**SOURCE INFORMATION**.
<<<<

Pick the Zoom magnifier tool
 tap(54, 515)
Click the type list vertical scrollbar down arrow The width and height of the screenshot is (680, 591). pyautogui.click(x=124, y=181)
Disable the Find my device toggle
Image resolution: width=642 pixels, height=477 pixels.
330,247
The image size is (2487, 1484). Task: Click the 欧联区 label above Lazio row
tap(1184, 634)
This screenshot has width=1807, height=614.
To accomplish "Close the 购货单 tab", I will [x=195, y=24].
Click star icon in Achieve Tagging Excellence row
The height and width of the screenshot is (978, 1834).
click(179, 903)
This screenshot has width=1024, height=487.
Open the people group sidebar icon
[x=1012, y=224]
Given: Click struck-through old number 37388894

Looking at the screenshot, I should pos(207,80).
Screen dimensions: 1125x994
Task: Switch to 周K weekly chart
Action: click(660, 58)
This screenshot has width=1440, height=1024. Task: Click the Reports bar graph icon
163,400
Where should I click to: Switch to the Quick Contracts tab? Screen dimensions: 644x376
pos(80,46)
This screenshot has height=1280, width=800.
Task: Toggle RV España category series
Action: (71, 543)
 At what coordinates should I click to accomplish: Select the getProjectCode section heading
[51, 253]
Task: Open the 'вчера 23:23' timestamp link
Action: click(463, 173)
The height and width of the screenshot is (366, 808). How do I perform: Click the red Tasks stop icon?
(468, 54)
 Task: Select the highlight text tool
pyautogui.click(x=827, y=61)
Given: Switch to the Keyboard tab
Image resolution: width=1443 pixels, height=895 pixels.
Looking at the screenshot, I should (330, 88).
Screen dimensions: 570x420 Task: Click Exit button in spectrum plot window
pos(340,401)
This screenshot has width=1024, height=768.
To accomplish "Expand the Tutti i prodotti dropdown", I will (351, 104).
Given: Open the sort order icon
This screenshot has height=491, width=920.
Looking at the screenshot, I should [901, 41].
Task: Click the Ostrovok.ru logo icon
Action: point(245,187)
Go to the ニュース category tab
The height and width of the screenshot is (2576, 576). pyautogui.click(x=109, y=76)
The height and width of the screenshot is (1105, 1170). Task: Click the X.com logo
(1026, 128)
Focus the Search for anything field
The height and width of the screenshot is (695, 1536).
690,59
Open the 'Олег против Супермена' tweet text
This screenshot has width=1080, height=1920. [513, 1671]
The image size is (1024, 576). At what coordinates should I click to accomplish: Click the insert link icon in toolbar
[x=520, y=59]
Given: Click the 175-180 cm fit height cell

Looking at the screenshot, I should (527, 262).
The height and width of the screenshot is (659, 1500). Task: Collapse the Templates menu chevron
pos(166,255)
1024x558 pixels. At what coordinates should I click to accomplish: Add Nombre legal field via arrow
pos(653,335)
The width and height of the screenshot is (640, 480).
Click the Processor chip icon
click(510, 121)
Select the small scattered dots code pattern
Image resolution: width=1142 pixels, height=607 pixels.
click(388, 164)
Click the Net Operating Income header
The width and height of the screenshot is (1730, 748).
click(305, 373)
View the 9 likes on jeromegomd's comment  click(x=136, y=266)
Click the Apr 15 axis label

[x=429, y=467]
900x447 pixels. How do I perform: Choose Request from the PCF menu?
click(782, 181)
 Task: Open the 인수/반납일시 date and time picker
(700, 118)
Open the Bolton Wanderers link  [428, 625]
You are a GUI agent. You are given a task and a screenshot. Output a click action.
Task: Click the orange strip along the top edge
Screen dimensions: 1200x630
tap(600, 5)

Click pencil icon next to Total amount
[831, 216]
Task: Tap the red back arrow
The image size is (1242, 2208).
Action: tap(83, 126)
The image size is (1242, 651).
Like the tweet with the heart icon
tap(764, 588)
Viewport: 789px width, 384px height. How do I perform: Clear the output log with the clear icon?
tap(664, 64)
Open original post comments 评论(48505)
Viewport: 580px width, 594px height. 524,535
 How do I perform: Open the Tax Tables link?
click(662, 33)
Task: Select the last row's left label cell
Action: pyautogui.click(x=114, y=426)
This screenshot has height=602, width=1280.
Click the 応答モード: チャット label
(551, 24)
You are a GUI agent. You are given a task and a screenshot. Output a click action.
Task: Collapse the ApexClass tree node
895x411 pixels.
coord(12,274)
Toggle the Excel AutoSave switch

>>>>

**WORK ITEM**. Every record above is to be given again precisely.

**EXERCISE ANSWER**.
Pick the Zoom magnifier tool
 tap(54, 515)
Click the type list vertical scrollbar down arrow The width and height of the screenshot is (680, 591). pyautogui.click(x=124, y=181)
Disable the Find my device toggle
Image resolution: width=642 pixels, height=477 pixels.
330,247
The image size is (2487, 1484). Task: Click the 欧联区 label above Lazio row
tap(1184, 634)
This screenshot has width=1807, height=614.
To accomplish "Close the 购货单 tab", I will [x=195, y=24].
Click star icon in Achieve Tagging Excellence row
The height and width of the screenshot is (978, 1834).
click(179, 903)
This screenshot has width=1024, height=487.
Open the people group sidebar icon
[x=1012, y=224]
Given: Click struck-through old number 37388894

Looking at the screenshot, I should pos(207,80).
Screen dimensions: 1125x994
Task: Switch to 周K weekly chart
Action: click(660, 58)
This screenshot has width=1440, height=1024. Task: Click the Reports bar graph icon
163,400
Where should I click to: Switch to the Quick Contracts tab? Screen dimensions: 644x376
pos(80,46)
This screenshot has height=1280, width=800.
Task: Toggle RV España category series
Action: (71, 543)
 At what coordinates should I click to accomplish: Select the getProjectCode section heading
[51, 253]
Task: Open the 'вчера 23:23' timestamp link
Action: click(463, 173)
The height and width of the screenshot is (366, 808). How do I perform: Click the red Tasks stop icon?
(468, 54)
 Task: Select the highlight text tool
pyautogui.click(x=827, y=61)
Given: Switch to the Keyboard tab
Image resolution: width=1443 pixels, height=895 pixels.
Looking at the screenshot, I should (330, 88).
Screen dimensions: 570x420 Task: Click Exit button in spectrum plot window
pos(340,401)
This screenshot has width=1024, height=768.
To accomplish "Expand the Tutti i prodotti dropdown", I will (351, 104).
Given: Open the sort order icon
This screenshot has height=491, width=920.
Looking at the screenshot, I should [901, 41].
Task: Click the Ostrovok.ru logo icon
Action: point(245,187)
Go to the ニュース category tab
The height and width of the screenshot is (2576, 576). pyautogui.click(x=109, y=76)
The height and width of the screenshot is (1105, 1170). Task: Click the X.com logo
(1026, 128)
Focus the Search for anything field
The height and width of the screenshot is (695, 1536).
690,59
Open the 'Олег против Супермена' tweet text
This screenshot has width=1080, height=1920. [513, 1671]
The image size is (1024, 576). At what coordinates should I click to accomplish: Click the insert link icon in toolbar
[x=520, y=59]
Given: Click the 175-180 cm fit height cell

Looking at the screenshot, I should (527, 262).
The height and width of the screenshot is (659, 1500). Task: Collapse the Templates menu chevron
pos(166,255)
1024x558 pixels. At what coordinates should I click to accomplish: Add Nombre legal field via arrow
pos(653,335)
The width and height of the screenshot is (640, 480).
Click the Processor chip icon
click(510, 121)
Select the small scattered dots code pattern
Image resolution: width=1142 pixels, height=607 pixels.
click(388, 164)
Click the Net Operating Income header
The width and height of the screenshot is (1730, 748).
click(305, 373)
View the 9 likes on jeromegomd's comment  click(x=136, y=266)
Click the Apr 15 axis label

[x=429, y=467]
900x447 pixels. How do I perform: Choose Request from the PCF menu?
click(782, 181)
 Task: Open the 인수/반납일시 date and time picker
(700, 118)
Open the Bolton Wanderers link  [428, 625]
You are a GUI agent. You are given a task and a screenshot. Output a click action.
Task: Click the orange strip along the top edge
Screen dimensions: 1200x630
tap(600, 5)

Click pencil icon next to Total amount
[831, 216]
Task: Tap the red back arrow
The image size is (1242, 2208).
Action: tap(83, 126)
The image size is (1242, 651).
Like the tweet with the heart icon
tap(764, 588)
Viewport: 789px width, 384px height. How do I perform: Clear the output log with the clear icon?
tap(664, 64)
Open original post comments 评论(48505)
Viewport: 580px width, 594px height. 524,535
 How do I perform: Open the Tax Tables link?
click(662, 33)
Task: Select the last row's left label cell
Action: pyautogui.click(x=114, y=426)
This screenshot has height=602, width=1280.
Click the 応答モード: チャット label
(551, 24)
You are a GUI agent. You are given a task and a screenshot. Output a click action.
Task: Collapse the ApexClass tree node
895x411 pixels.
coord(12,274)
Toggle the Excel AutoSave switch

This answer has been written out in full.